With a looming presidential election likely to stymie any progress on key issues this year by Congress, the military’s cybersecurity chief nonetheless called on lawmakers to pass legislation that would spur government and industry to share information on network attacks.
Army
Gen. Keith Alexander, commander of U.S. Cyber Command and director of
the National Security Agency, sought to alleviate concerns about privacy
rights during a July 9 speech to a standing-room only crowd at the
American Enterprise Institute in Washington, D.C.
“We can do protection of civil liberties and privacy and cybersecurity as a nation,” Alexander said.
Lawmakers
currently have before them four major pieces of legislation, all of
which focus on information sharing. Alexander hopes that Congress can
sort through the mess to determine how government agencies and industry
can share information and do so “in such a way that the American people
know that we’re protecting civil liberties and privacy.”

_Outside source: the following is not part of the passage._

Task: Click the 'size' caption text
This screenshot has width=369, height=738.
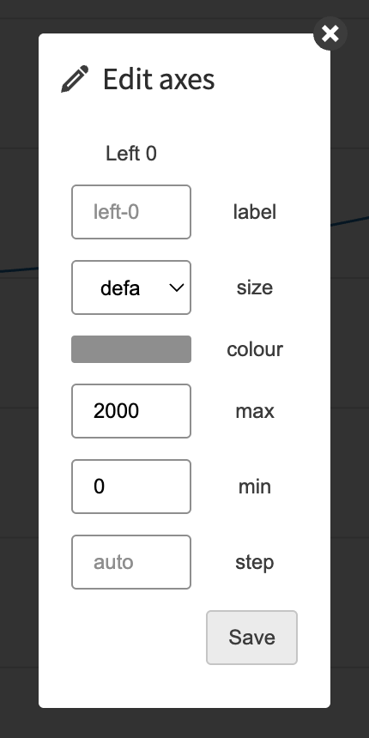Action: point(255,287)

The idea that the NSA’s new Utah Data Center will be leafing through trillions of personal emails is “bologna,” he said.
Security
companies such as McAfee and Symantec have a number of ways to evaluate
malware that could infect systems, but “they’re not reading your email,
per se, to see that,” Alexander said.
The
general expressed concern about attacks on critical infrastructure such
as the power grid and financial system. The government has to rely on
the private sector to tell them what’s hitting those systems, he said.
“If
the critical infrastructure community is being attacked by something,
we need them to tell us at network speed. It doesn’t require the
government to read their mail or your mail,” Alexander said. “It’s like a
missile coming into the United States . . . we’re actually trying to
figure out when the nation’s under attack and what we need to do about
it.”
Speaking
during a panel discussion after the general’s speech, Cato Institute
Director of Information Policy Studies Jim Harper suggested that the
leader of Cyber Command may be simplifying the concerns about privacy
rights. Most of the cybersecurity bills have language that would allow
them to take precedence over other laws, Harper said.
“It
disturbs me to think that health privacy law, financial privacy law,
the Electronic Communications Privacy Act, the E-Government Act,
contract law, torts, go on, go on, go on — none of those would apply
when information sharing for cybersecurity purposes is involved,” he
said. “Surely we can write more precise legislation than that, and I
think Gen. Alexander could serve the discussion well by asking not to
have provisions like that in legislation.”
Other
experts on the panel suggested that apocalyptic rhetoric has made it
seem as if the United States were in imminent danger of a crippling
cyber-attack, but that the reality is much different.
“The
idea of a bolt-from-the-blue nation-state attack on the U.S.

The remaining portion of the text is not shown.